The increasingly recognized role of DCs to instruct/promote either a pathogenic or a protective T cell immune response explains the increasing interest from the scientific community to find molecules that alter DC physiology. Many natural or synthetic agents that stimulate or inhibit DC activities have been reported as recognized or potential immunotherapeutical or immunoprophylactic agents [8,18,19]. Since fully mature DCs that express high levels of pro-inflammatory cytokines and co-stimulatory molecules are drivers of inflammatory response, compounds that target mature DCs can be proposed as potential anti-inflammatory agents. Here, we report, as result of a DC bioscreening, four semisynthetic abietane derivatives that significantly inhibit DC maturation and, therefore, represent potential leads for the development of anti-inflammatory or immunomodulatory agents for the treatment of inflammatory diseases.

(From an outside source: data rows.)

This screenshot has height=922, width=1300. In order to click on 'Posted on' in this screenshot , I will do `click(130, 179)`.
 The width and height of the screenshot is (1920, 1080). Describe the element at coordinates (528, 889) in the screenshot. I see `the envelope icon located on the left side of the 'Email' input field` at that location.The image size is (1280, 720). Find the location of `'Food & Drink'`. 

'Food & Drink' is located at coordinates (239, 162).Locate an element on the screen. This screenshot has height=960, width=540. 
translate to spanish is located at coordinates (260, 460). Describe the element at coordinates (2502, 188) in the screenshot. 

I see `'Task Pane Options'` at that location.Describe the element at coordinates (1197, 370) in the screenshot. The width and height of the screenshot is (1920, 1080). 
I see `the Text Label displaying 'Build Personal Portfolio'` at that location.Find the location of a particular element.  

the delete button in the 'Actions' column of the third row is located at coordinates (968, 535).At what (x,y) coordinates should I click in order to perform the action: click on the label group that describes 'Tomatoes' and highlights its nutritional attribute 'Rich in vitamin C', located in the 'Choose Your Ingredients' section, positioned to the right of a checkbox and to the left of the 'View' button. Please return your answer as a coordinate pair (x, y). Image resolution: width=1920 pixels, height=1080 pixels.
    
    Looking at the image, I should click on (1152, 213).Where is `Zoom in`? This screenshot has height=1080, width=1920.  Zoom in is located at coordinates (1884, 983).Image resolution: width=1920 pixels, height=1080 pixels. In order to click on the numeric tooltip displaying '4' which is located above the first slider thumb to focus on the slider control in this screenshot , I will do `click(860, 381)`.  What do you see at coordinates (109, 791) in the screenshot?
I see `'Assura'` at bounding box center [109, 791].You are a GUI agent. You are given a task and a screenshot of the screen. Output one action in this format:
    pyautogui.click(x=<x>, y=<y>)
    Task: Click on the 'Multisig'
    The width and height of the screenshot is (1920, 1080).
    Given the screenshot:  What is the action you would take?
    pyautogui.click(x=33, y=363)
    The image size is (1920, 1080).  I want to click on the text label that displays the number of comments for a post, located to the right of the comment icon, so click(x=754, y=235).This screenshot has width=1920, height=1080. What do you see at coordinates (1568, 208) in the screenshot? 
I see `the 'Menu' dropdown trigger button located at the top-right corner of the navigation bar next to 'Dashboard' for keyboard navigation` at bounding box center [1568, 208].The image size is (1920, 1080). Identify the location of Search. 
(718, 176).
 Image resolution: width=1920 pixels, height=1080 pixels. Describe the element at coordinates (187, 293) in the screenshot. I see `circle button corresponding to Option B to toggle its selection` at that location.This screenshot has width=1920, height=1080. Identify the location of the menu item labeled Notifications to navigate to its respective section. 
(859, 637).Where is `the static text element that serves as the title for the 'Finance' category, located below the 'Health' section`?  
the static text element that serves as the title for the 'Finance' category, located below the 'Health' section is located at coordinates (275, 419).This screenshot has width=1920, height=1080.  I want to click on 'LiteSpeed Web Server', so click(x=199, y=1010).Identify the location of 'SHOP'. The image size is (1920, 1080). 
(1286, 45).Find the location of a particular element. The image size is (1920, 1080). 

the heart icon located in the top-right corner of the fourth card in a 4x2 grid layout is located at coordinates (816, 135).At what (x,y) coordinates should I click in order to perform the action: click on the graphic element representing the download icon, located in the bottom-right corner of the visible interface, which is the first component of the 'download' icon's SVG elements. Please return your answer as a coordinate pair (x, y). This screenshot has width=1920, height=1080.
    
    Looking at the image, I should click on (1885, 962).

We used TLR4 triggering with the prototypical stimulus LPS as a DC maturation inducer to screen 23 semisynthetic abietane-derivatives. TLR4 transduce exogenous and endogenous inflammatory signals via signaling pathways, such as NF-κB and MAPK/AP1, to promote the production of soluble inflammatory mediators (such as cytokines, chemokines, arachidonic acid-derived mediators, nitric oxide, etc.) and cell receptors (such as co-stimulatory molecules and MHC class II) [20,21]. TLR4 activation secondarily triggers other inflammatory pathways, such as JAK/STAT, via a secreted cytokine and cytokine receptor and, together, all these pathways are involved in the pathogenesis of many inflammatory diseases [22]. From the 23 abietane derivatives, at least five (compounds 9, 17, 18, 21 and 23) were consistent inhibitors of DC maturation, as assessed by surface CD40 and CD86 expression and IL-1β, IL-6, IL-12p40, IL-12p70 and TNF-α secretion. To the best of our knowledge, this is the first report of a mature DC-inhibitory activity for these compounds and is in agreement with that observed in related diterpenes with this cell type [12,13,14,15,23]. Results would also extend to DCs observed in LPS-activated macrophages, in which inhibition of either pro-inflammatory cytokines or nitric oxide secretion was achieved after treatment with diterpenoids sharing the abietane carbon skeleton, such as AA/DHA [24,25], ferruginol and 18-methylester ferruginol [26,27], hinokiol [26], callistrisic, majusanic and angustanoic acids [28], carnosol and carnosic acid [29,30]. Although the particular signaling pathways mediating the DC maturation inhibitory effect reported here remain to be investigated, the reported inhibition of NF-κB by tetrahydroabietic acid [24] and of NF-κB and JAK/STAT pathways by carnosol and carnosic acid [31,32] suggest a potential mechanism. Those studies and our report support the idea that abietane diterpenoids exhibit a multitude of biological activities [33], at least in part, through immune modulation and that these compounds may target DCs in addition to macrophages and other leucocytes.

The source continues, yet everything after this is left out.